As financial markets tumble, investors are pulling funding from startups. Sales for anything but bare essentials have evaporated, while progress on product development and market testing has halted for work that requires in-person collaboration.

Many existing bailout plans are targeted for larger enterprises in industries like aviation and tourism. While limited resources are explicitly earmarked for startups and other small enterprises, they come with stringent criteria and complex and slow application processes.

Many startups already function without cash reserves and lines of credits. Unlike larger resource-rich companies, startups are unable to make pledges to avoid layoffs. This confluence of events means that startups and the jobs within them are vanishing and at a pace that likely exceeds job dissolution in larger, more established firms.

Related Article: Five Canadian startups on the frontlines of remote medicine

An abrupt ending

The CEO of a startup I’ve been studying for more than two years was forced to cut costs by 50 per cent at the request of a cash-strapped investor. He accomplished this by slashing his own salary to nothing, eliminating positions in the management and sales teams, closing a physical office and severing outsourcing arrangements.

Days later, his major investor said these cuts were inadequate.
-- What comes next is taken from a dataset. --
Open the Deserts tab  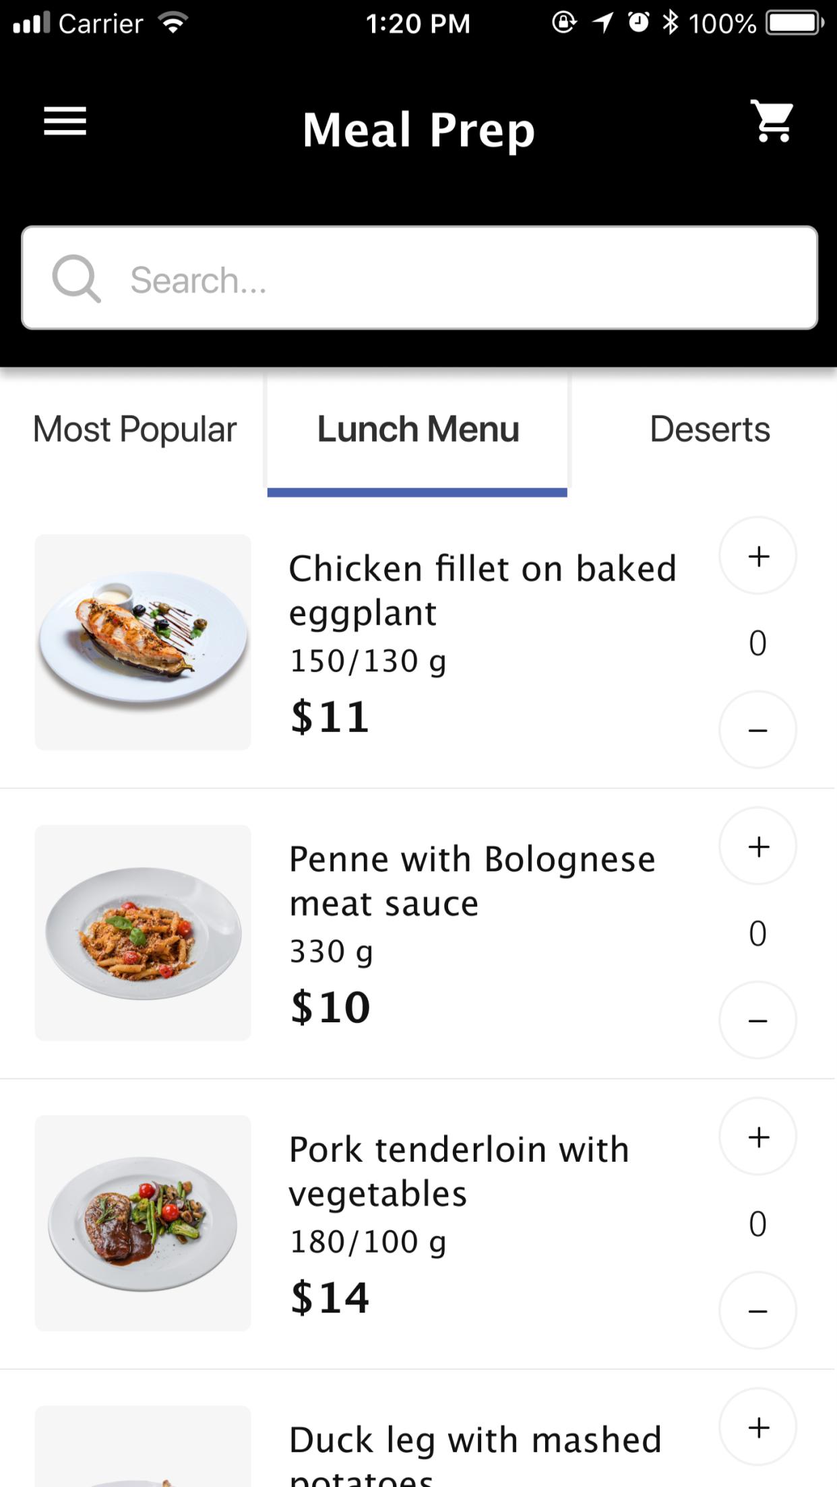pos(710,429)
The CEO explored alternatives, including cutting back to a skeletal staff and seeking government funding to help get through this time. His company fell through the cracks of any bailout schemes. Cutting back staff would halt any progress in product development and the ability to complete desperately needed sales.
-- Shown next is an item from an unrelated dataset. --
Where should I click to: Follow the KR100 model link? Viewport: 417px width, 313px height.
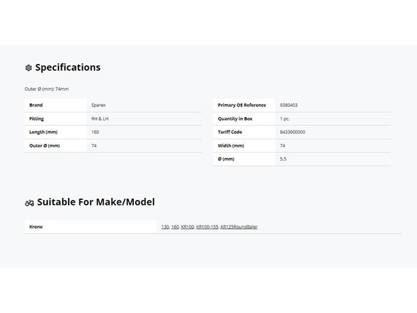pyautogui.click(x=187, y=227)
He shuttered the company 10 days after making his first round of cuts, leaving more than 30 employees without jobs. He’s working with investors to offer former employees up to a month’s severance. He and another member of the management team are on WhatsApp and email offering support to former employees as they work through the end of the organization and formulate plans to help them enter an extremely challenging labour market.

For months before the coronavirus hit, many of the employees were already concerned about whether the company would ever find the right market fit. Yet, the investors remained prepared to keep investing to bring a fully developed product to market until the pandemic.

Coronavirus bailouts
With millions newly unemployed, it’s unclear what the prospects of former startup employees will be. (James Yarema/Unsplash)

Hastening the demise

Versions of this story are unfolding in startups and small enterprises globally. Some are limping by with pay cuts, furloughs, layoffs and other cost-cutting measures. For many others, the coronavirus has brought about their demise.

The specific circumstances vary. Acquisitions fall through. Startups fail to find product market fit. Their technologies never reach their full potential.

Funding for some startups may have been drying up already. Other startups may have been on the road to closure for some time with the coronavirus simply accelerating the inevitable. We’ll never know if the startups that failed might have made it through in other circumstances.

Working for startups is a risky proposition for employees in the best of times. Over the past four years, my team and I have conducted more than 200 interviews with people seeking jobs and working in startups and those doing the hiring.

The tradeoffs of working for startups

Most of them recognize the tradeoffs inherent to working for a startup. They accept lower levels of stability, salary, career opportunities and resources in exchange for being able to have a larger effect on the direction of the business and greater flexibility in their roles.

When asked what they would do if their organization failed, many said that they would seek a similar role in another startup.

This risk-taking made sense in a thriving ecosystem where startups were scrambling to find talent and a new job was often just days away. Yet it’s not clear how well startup experience transfers to more established companies. In tight labour markets, it may be valued. When millions are newly unemployed, it is less clear what the prospects of former startup employees will be.

Not the same for everyone

This is just one of the many ways that the effects of the coronavirus are unequal. The disease itself has not hit jurisdictions, countries, continents or demographic groups at an even pace. The economic costs of coping with the disease are not equal for already impoverished communities and those with deeper resources.

Jobs are also vanishing for those working in brick-and-mortar retail and restaurants, and for many gig workers who were rarely in the best paying, most secure jobs to begin with. Nor are the lingering after-effects of this crisis likely to be felt in the same way by all.

Still some are predicting a renaissance boom following this pandemic with a wave of innovations leading to the founding of new startups.

After all, the original Renaissance followed the Black DeathCrises of many varieties may plant the seeds of innovation.

But little is known about what a new renaissance would look like — and who will reap its benefits.